Espace de liberté utile

Cette réflexion commune autour de la conception de la façade ornementale lui permet d’étendre son rôle. En plus d’être une simple parure identifiante, elle se dote de fonctions annexes plus techniques. Ensemble, les architectes et les ingénieurs en font un filtre solaire, une couche de protection thermique ou encore un système porteur. Ils font ainsi passer cette enveloppe de superflue à indispensable en l’utilisant pour répondre à des règlementations de plus en plus strictes. « Malgré les contraintes énormes auxquelles sont soumis les architectes, de multiples manières de traiter l’ornement apparaissent. L’ornement serait leur part subjective et l’expression d’une liberté », explique la théoricienne du design Jeanne Quéheillard3. Dans le domaine de plus en plus légiféré de la construction, architectes et ingénieurs se saisissent ensemble de cet ultime espace de liberté qu’est la façade. Ils se l’octroient sans remords et sans peur de la morale constructive qui régnait chez les modernes, et veulent à travers elle transmettre émotion et beauté. « J’aime que l’architecture soit belle et sensuelle et l’ornement est le médium que j’ai choisi pour qu’elle le soit », revendique l’architecte Vincent Parreira. À la manière des artistes qui investissent librement les murs des villes en réaction à la laideur de l’urbain, les architectes profitent de cet espace de libre expression pour défendre leur inventivité parfois trop censurée.

Critique subjective

Cette quête de beauté qui définit l’essence de l’ornemen-tation est également la raison de ses constantes critiques. En étant du ressort personnel de l’architecte, le choix de la forme que prendra l’expressivité d’un bâtiment est subjectif et donc nécessairement ouvert à la réprobation ou à l’adhésion. Malgré les raisons techniques et objectives que peut intégrer l’ornement, sa forme graphique est toujours perçue différemment. Elle porte une grande dose de partialité, autant du point de vue de celui qui la conçoit (architecte, ingénieur, artisan) que de celui qui la reçoit (maître d’ouvrage, usager, passant). En cela, la façade ornementale sera toujours source de débat. La question à aborder serait plutôt celle de la propagation de la façade ornementale quelle que soit l’échelle d’un programme. Aujourd’hui, la personnalisation de l’enveloppe est une forme de langage de plus en plus répandu pour différencier un bâtiment dans une ville. La recherche de monumentalité devient un phénomène ordinaire. Et si pour chacun la peau est une expression en lien avec son contexte urbain et social, on peut se demander comment vont vieillir ces bâtiments forcément datés.

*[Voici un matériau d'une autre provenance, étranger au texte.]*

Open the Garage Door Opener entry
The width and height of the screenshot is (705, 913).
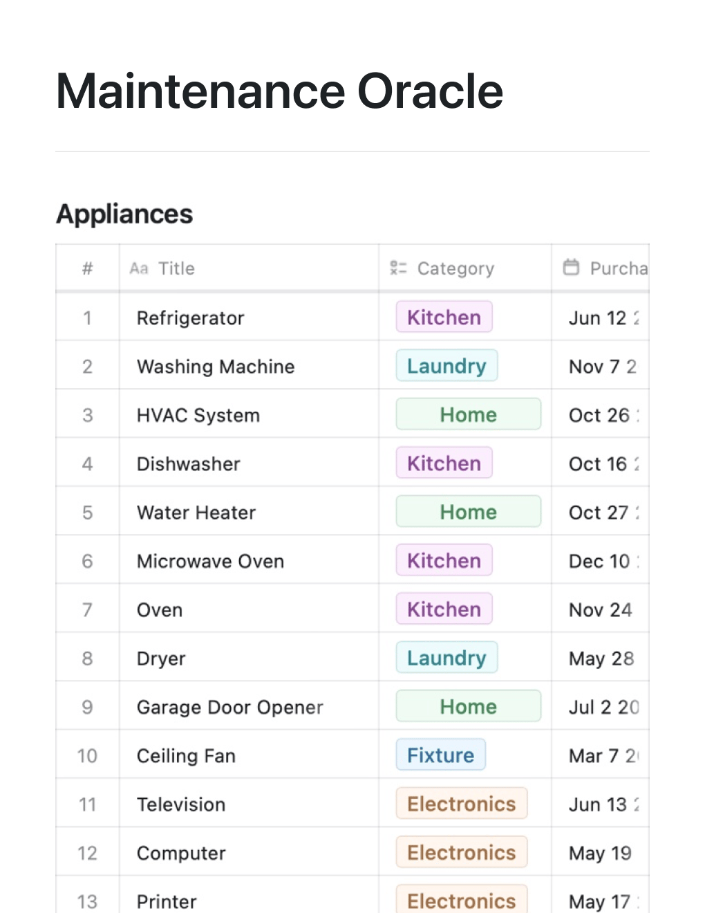[x=229, y=708]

(1) Antoine Picon, « Ornement et subjectivité, de la tradition vitruvienne à l’âge numérique », Le Visiteur, n° 17, novembre 2011, p. 70. (2) Antoine Picon, op. cit., p.74. (3) Commissaire de l’exposition pluridisciplinaire Ever Living – Ornement à La Maréchalerie (Versailles) et au centre d’art le micro onde (Vélizy-Villacoublay), jusqu’au 1er juillet 2012 (voir AMC n°215).